Dwayne Dail, a Goldsboro man who spent half his life in prison for another man's crime, has filed a lawsuit against the city of Goldsboro and several of its officials for mistakes he said led to his wrongful conviction and imprisonment.
The lawsuit alleges acts of negligence by Goldsboro officials, namely police officers and leaders who did not disclose the existence of evidence for more than 15 years.

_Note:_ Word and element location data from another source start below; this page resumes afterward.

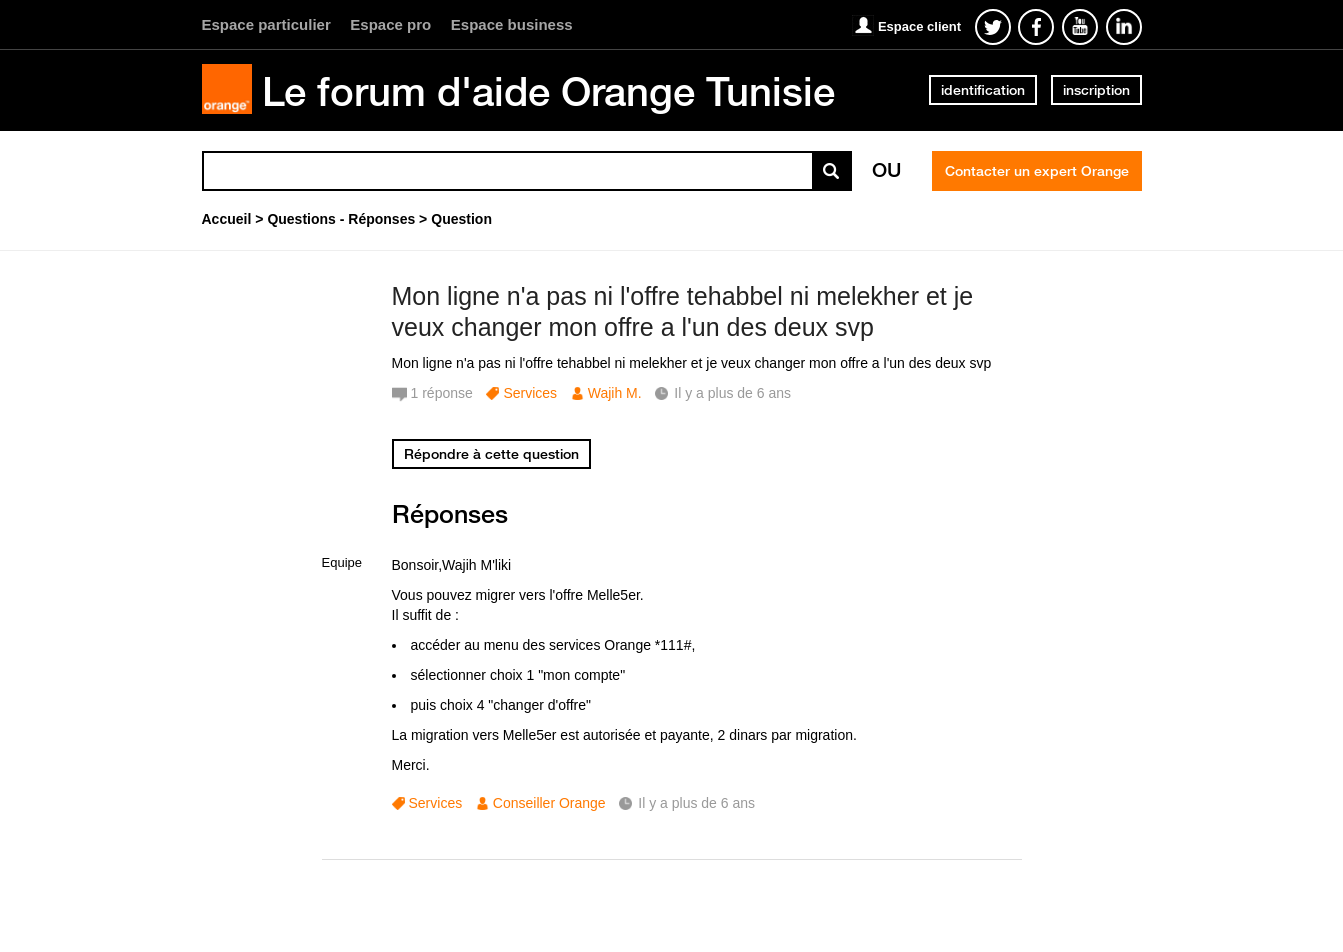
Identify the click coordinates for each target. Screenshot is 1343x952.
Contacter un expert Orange (1037, 171)
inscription (1096, 90)
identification (983, 90)
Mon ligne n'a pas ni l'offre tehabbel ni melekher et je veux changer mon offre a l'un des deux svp (683, 311)
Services (530, 393)
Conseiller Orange (549, 803)
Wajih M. (615, 393)
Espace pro (390, 24)
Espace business (512, 24)
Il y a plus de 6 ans (696, 803)
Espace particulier (266, 24)
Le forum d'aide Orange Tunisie (548, 91)
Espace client (919, 26)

Dail was exonerated in August 2007 after DNA tests on a semen stain from a piece of long-forgotten evidence proved the truth that Dail had insisted upon all along: Another man, not he, had raped the 12-year-old girl in 1987.
This past spring, the real rapist, William Neal, was convicted of rape and will spend the rest of his life in prison. That same piece of evidence, the little girl's nightgown, sealed Neal's fate.
In the lawsuit, attorneys detail Dail's crusade to find evidence in his case and perform DNA tests once that technology became available.
An attorney for Dail sent a letter to Goldsboro officials in 1995 asking that evidence in his case be DNA-tested. Those capabilities didn't exist when Dail was first convicted in 1989.
Dail's attorney was told that the evidence, namely the rape kit, had been destroyed in 1994. All the while, other evidence in the case was being held in the Goldsboro Police Department.
It would take more than a decade before lawyers with the N.C. Center on Actual Innocence persuaded a Goldsboro police officer to look further for evidence. The child's nightgown and bedsheets were in the police storage room.
Dail has struggled in freedom. He moved to Florida after his release. He has had trouble keeping a job because of the trauma he endured. He has spent much of the $750,000 he received in compensation from the state.
In April, Dail met the woman who had accused him of rape as a child. She and Dail have now become friends.
This past summer, Dail moved back to North Carolina and hopes to begin again.
"Dwayne will never really recover from what happened to him in prison," said Spencer Parris, a civil attorney in Raleigh who is representing Dail in the lawsuit. "No one should have to live through what he did."